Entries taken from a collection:
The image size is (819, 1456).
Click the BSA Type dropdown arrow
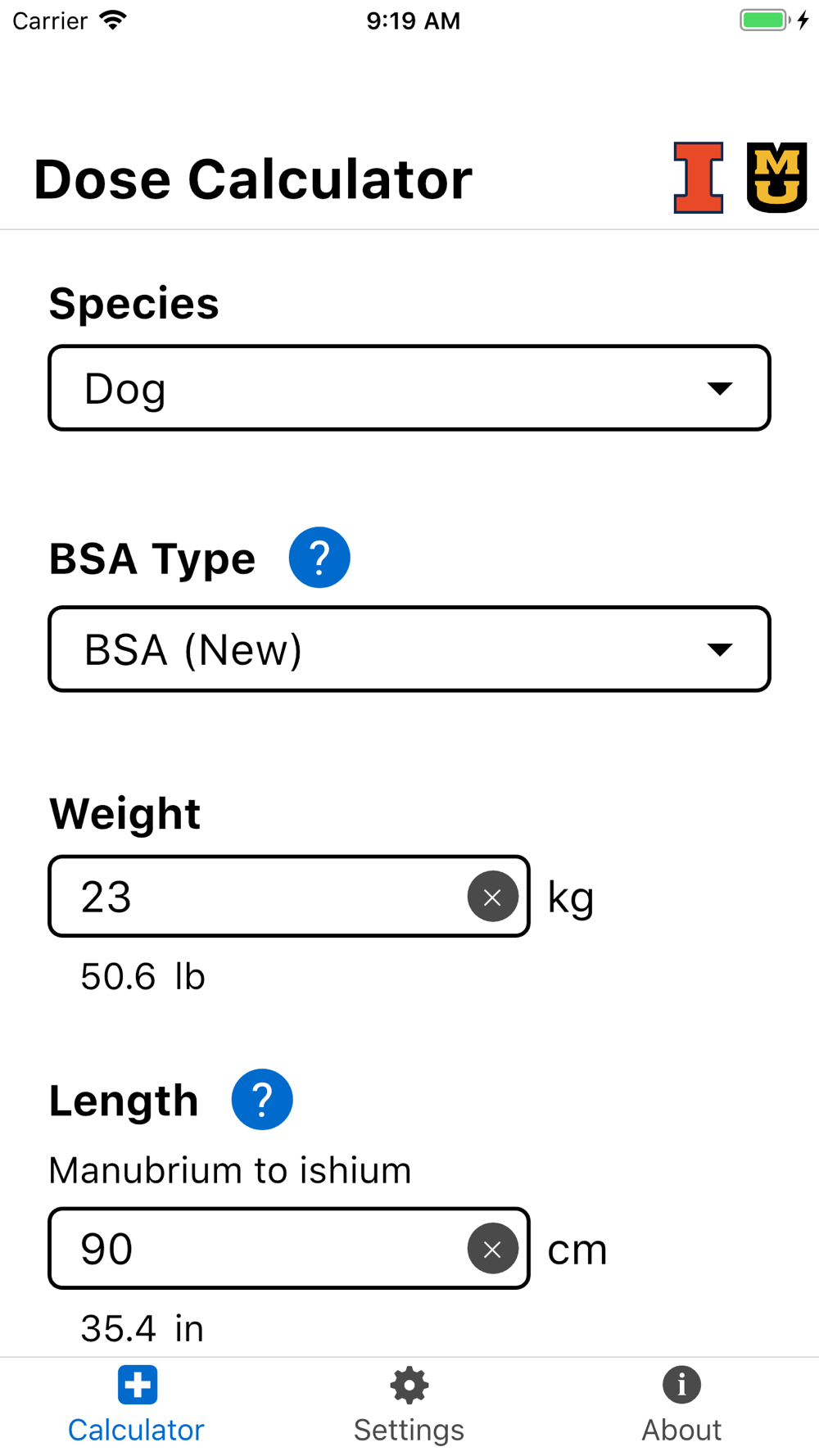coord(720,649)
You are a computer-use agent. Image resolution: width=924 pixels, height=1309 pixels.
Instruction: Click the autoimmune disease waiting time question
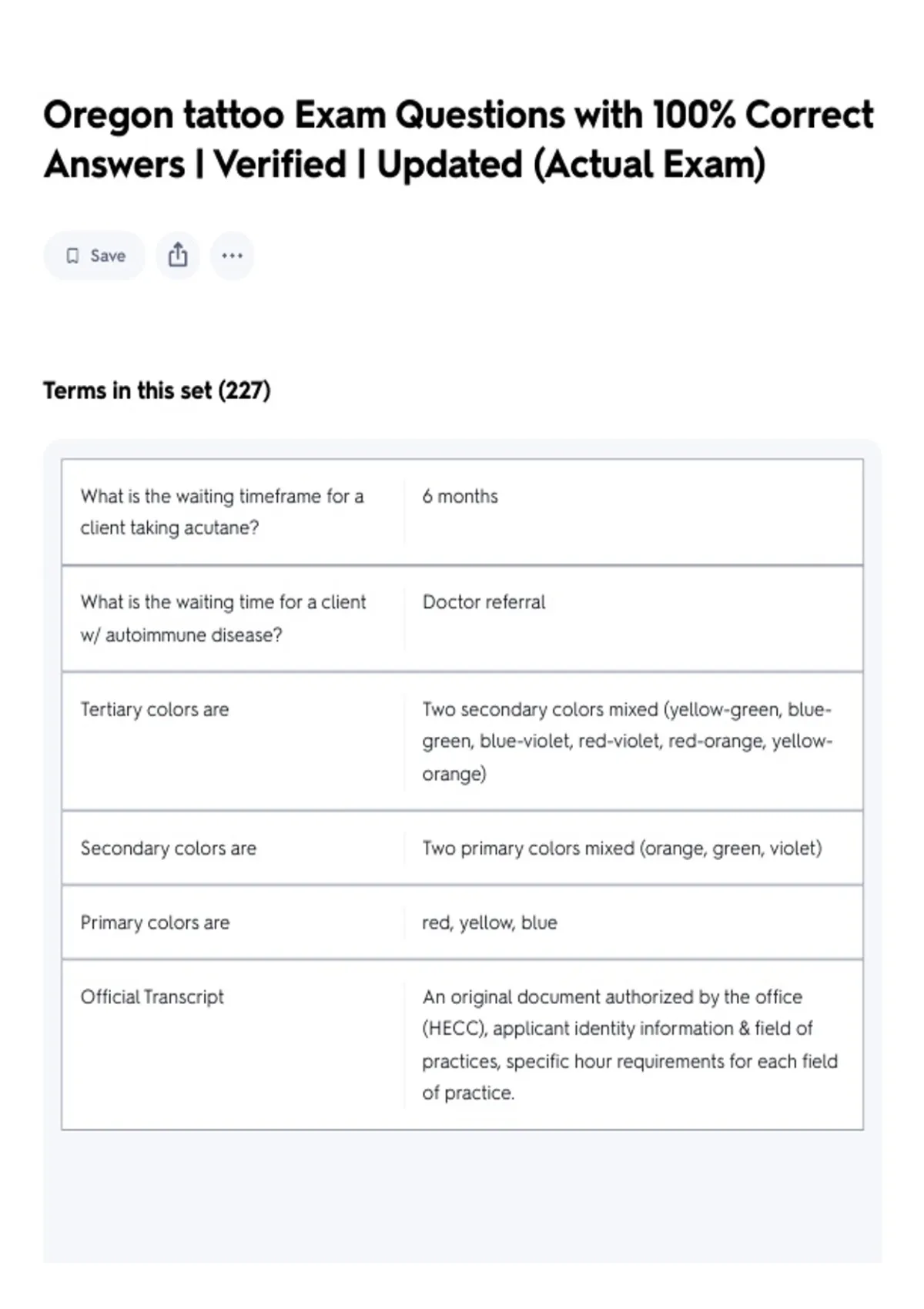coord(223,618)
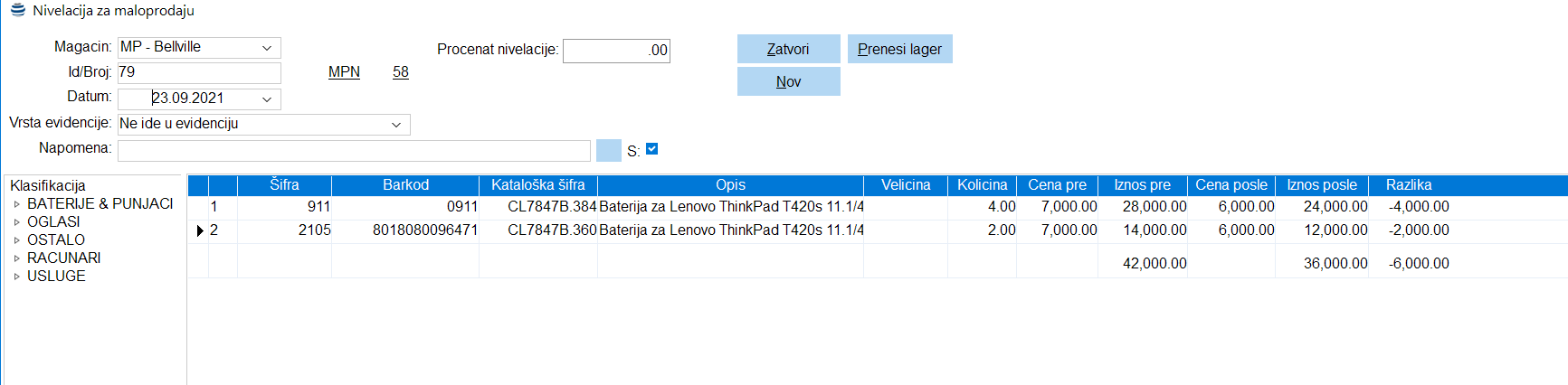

• [Problem statement]
All entries above should be printed exactly, though without their pictures.

• [Exercise result]
The image size is (819, 1456).
Click the BSA Type dropdown arrow
coord(720,649)
You are a computer-use agent. Image resolution: width=924 pixels, height=1309 pixels.
Instruction: Click the autoimmune disease waiting time question
coord(223,618)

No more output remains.